For this task, extract exactly the lines of the data below, from the line containing "The height and" through the last one, with pictures left out.

(Collected data)
▼

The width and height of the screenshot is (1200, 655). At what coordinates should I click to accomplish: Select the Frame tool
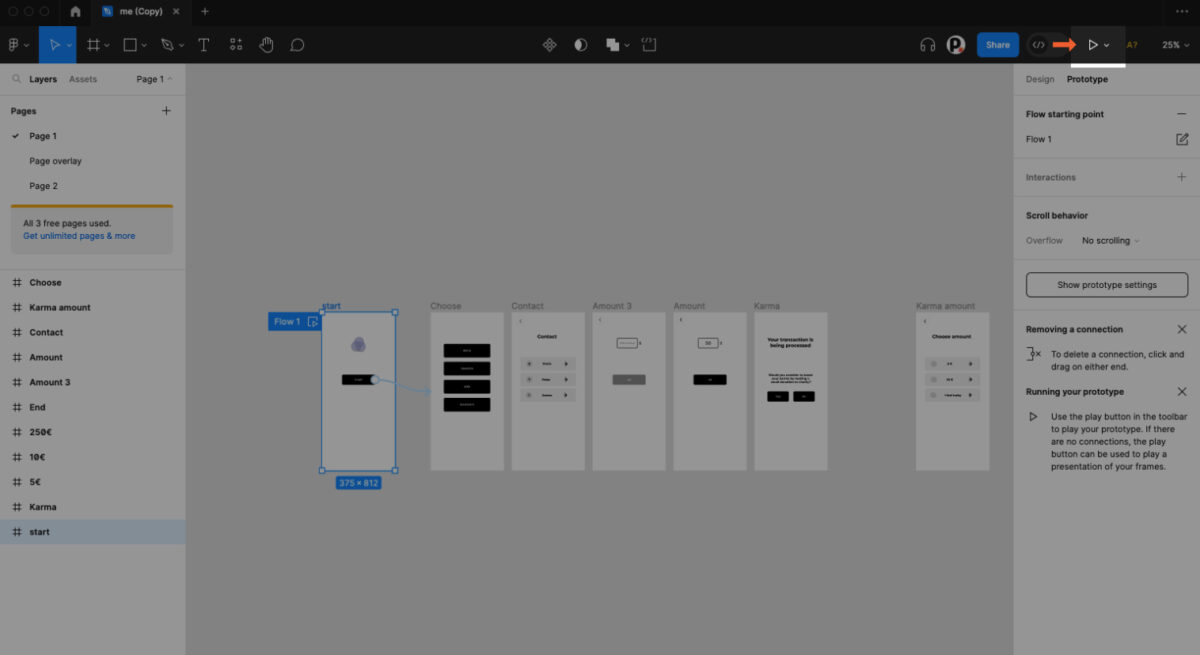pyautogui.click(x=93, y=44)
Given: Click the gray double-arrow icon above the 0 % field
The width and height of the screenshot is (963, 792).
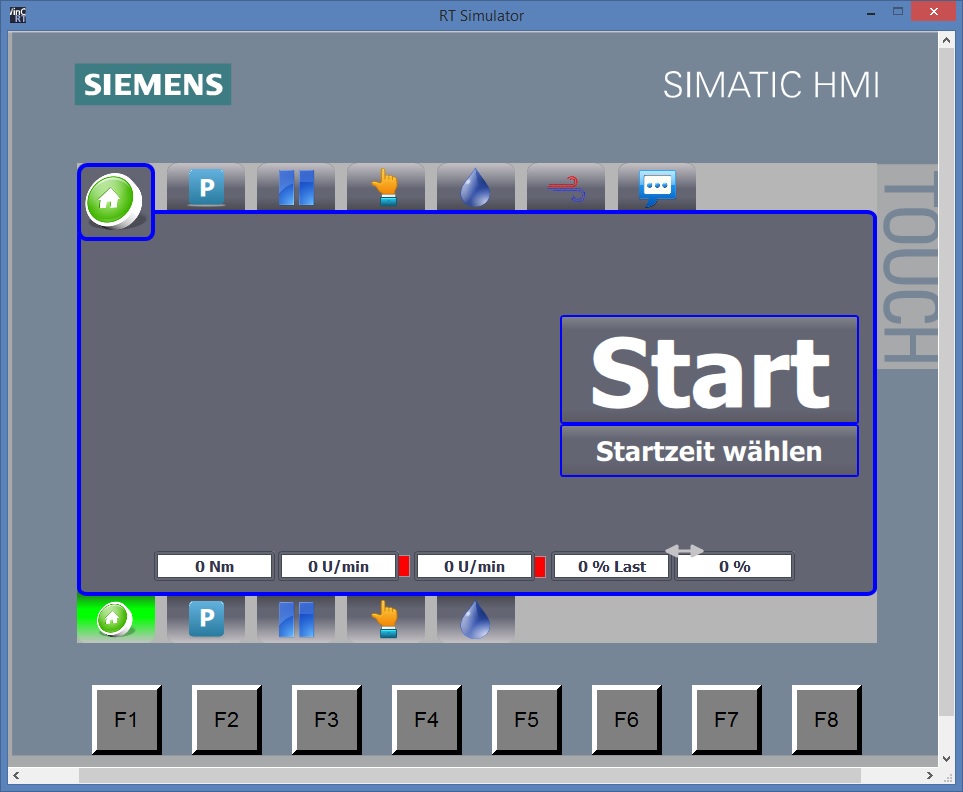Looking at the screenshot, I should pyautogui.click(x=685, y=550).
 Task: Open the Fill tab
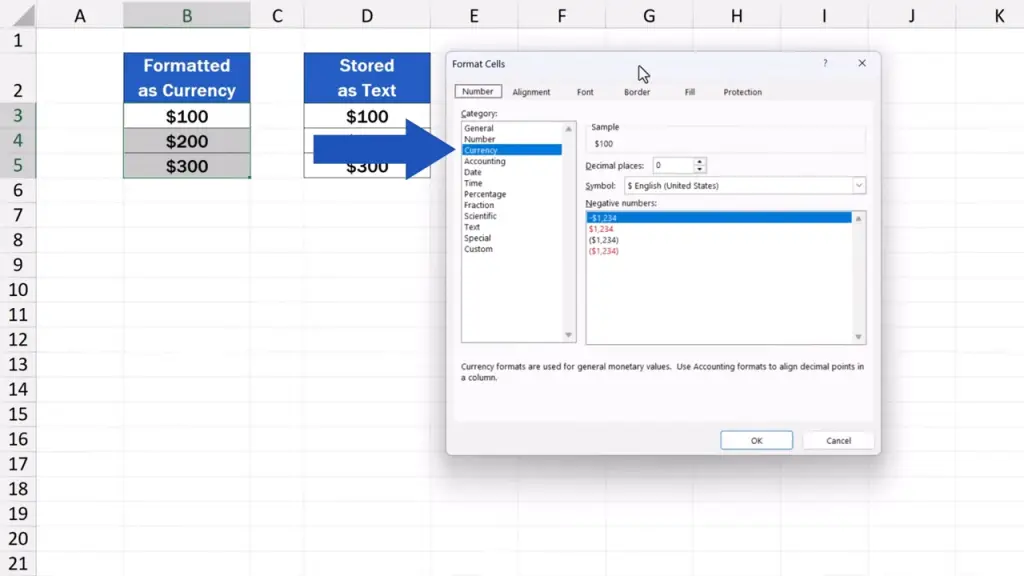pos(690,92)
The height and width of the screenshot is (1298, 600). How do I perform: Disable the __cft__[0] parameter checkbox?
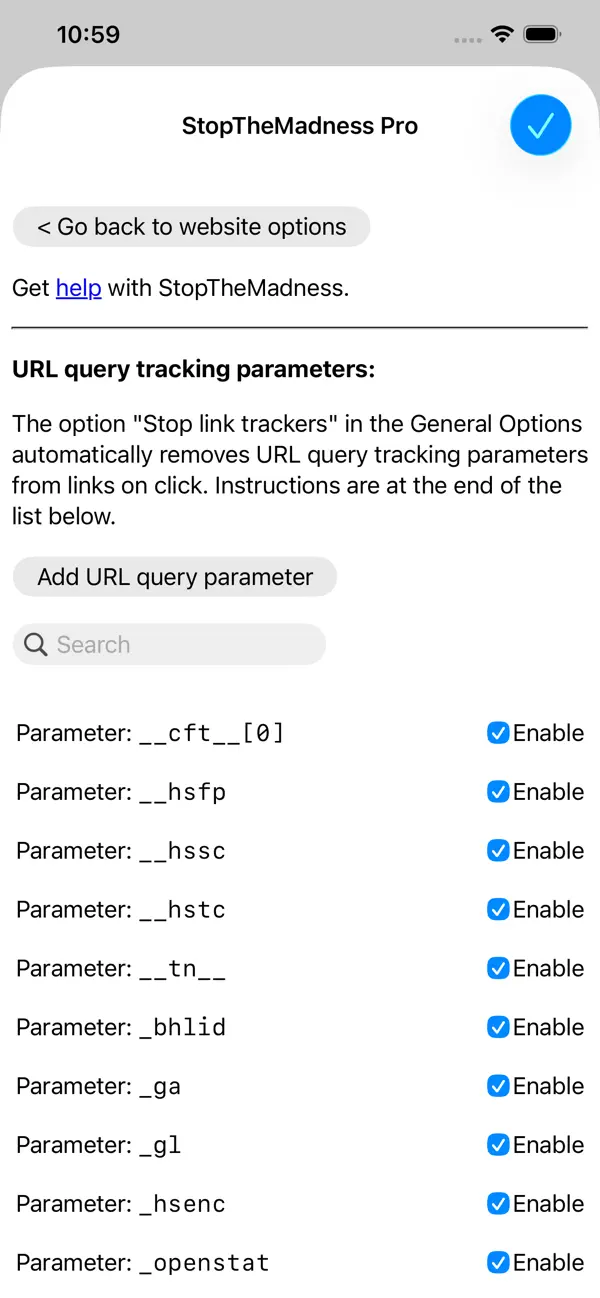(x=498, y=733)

▲

__PROBLEM SOLUTION__
The height and width of the screenshot is (1298, 600). How do I perform: Disable the __cft__[0] parameter checkbox?
(x=498, y=733)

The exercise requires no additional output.